Evaluate the car. A vehicle's book value -- and therefore its loan value -- depends on its individual features and condition. To start, you'll need the following information:
- Year, make and model
- Current emissions test
- Maintenance records and vehicle history, if available
- Title information
A car title can have a bearing on its value. A "clear title" -- one that shows no one but the seller has a claim on the vehicle -- is best. Some cars have been issued titles after being salvaged and repaired following damage resulting from an event like an accident or flood. A car title may also reveal that it was used as a rental or commercial vehicle. Any of these circumstances can impact the car's loan value.

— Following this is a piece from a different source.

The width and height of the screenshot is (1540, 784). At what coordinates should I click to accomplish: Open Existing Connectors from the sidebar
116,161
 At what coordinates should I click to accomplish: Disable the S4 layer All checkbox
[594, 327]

The condition of a car is based on several factors. Kelly Blue Book rates vehicle condition as poor, fair, good, very good and excellent. Check the following items for wear and tear or possible mechanical problems:
- Paint and body, including any past work performed
- Windshield and lights
- Frame condition and past damage
- Wheels and tires
- Interior features, including upholstery and electronic devices
- Steering, brakes and air conditioner
Determine the book value of the car. Plug the information from Step 1 into evaluation tools on the Kelly Blue Book or NADA websites. These services provide fair market value estimates that lenders typically rely on when figuring car loan value.

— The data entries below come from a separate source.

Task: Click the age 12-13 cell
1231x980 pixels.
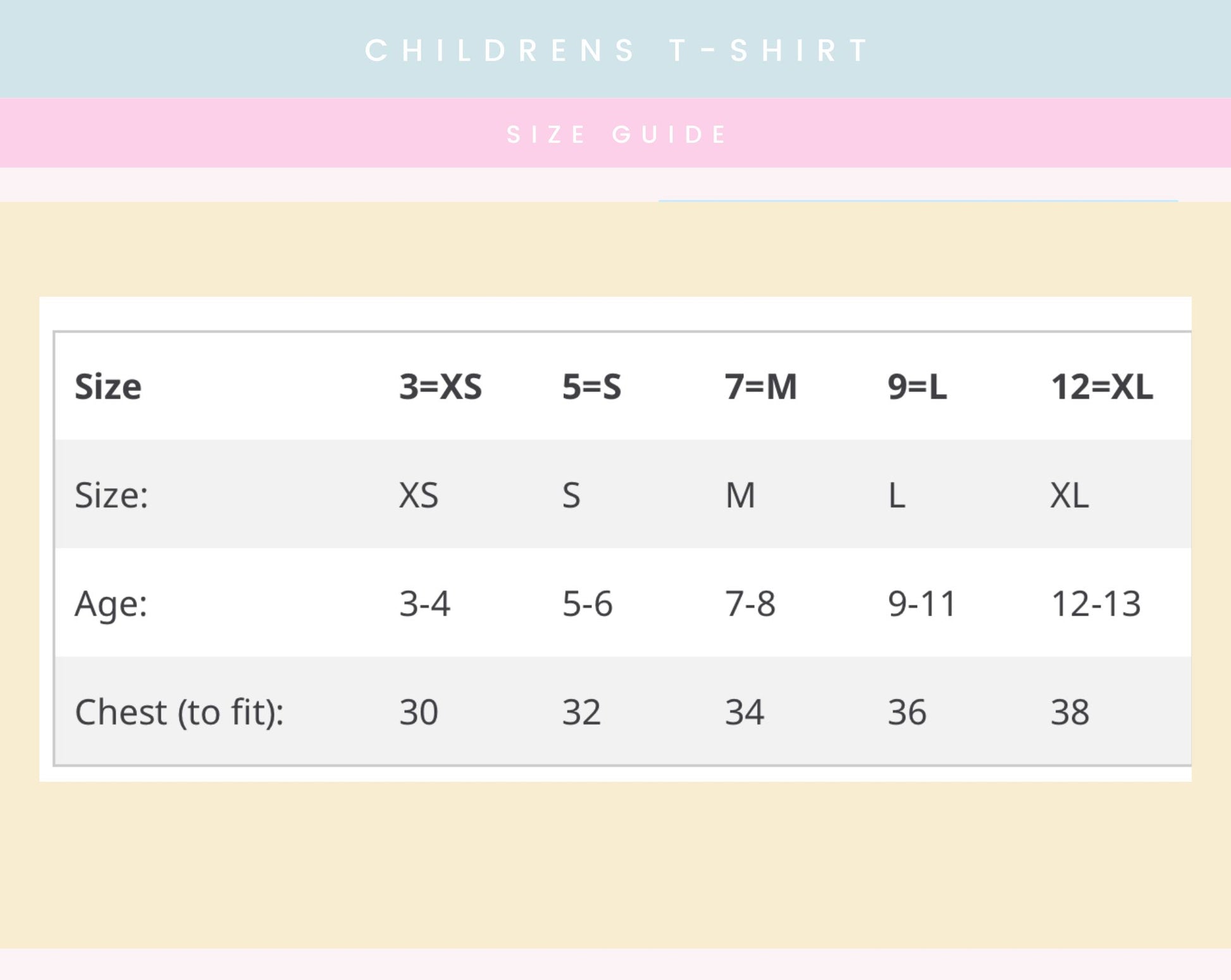Action: pos(1096,604)
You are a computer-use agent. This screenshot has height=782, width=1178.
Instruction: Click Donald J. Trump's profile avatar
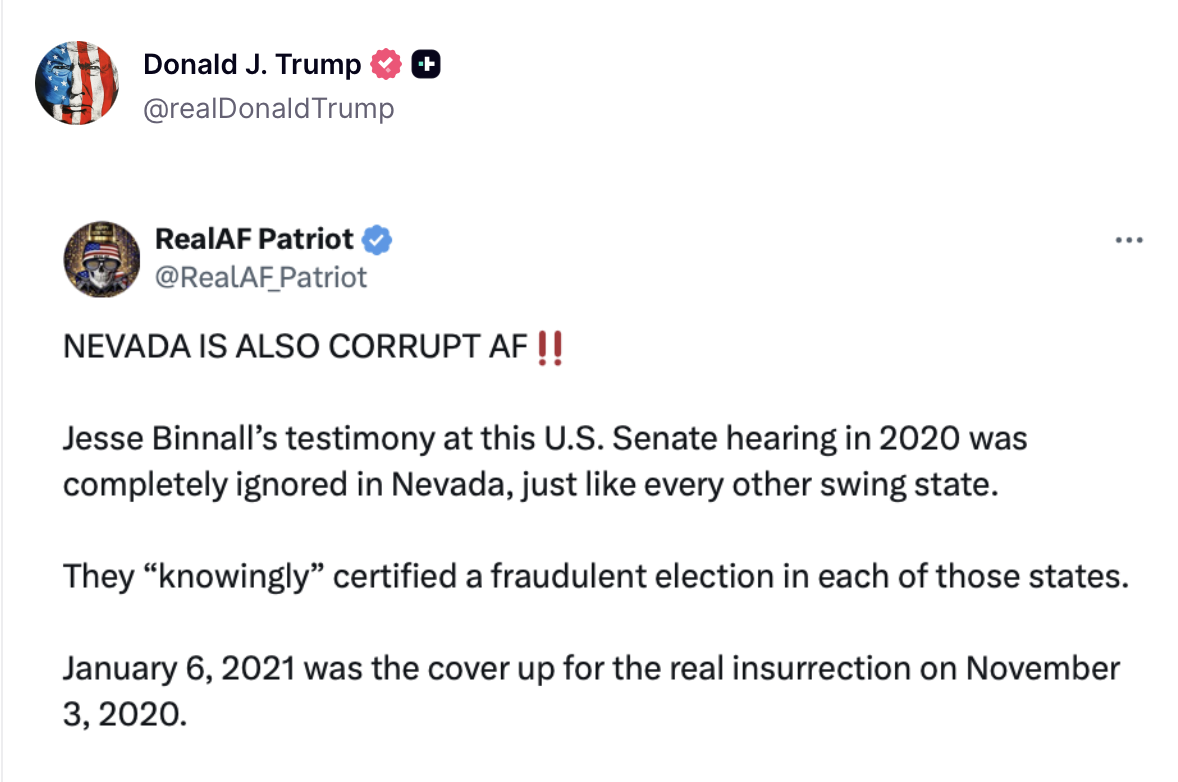78,83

Contact the bank or credit union where you plan to finance the car. Ask for the loan to value ratio for auto loans. The LTV is the maximum percentage of the book value the lender will let you borrow. Used car loan value is calculated using the LTV. If your bank tells you the LTV is 80 percent and you found that the book value of the vehicle is $15,000, you'd have book value of $15,000 times 80 percent LTV, which equals a $12,000 loan value. In this example, the bank will lend up to $12,000.
There is no hard-and-fast rule for loan values. Some lenders even allow you to borrow more than the book value. If you're short on cash for a down payment, shop around to find a lender that will assign a larger loan value for a car loan. Of course, you may be able to negotiate the price with the car dealer as well and get an offer that is less than the book value.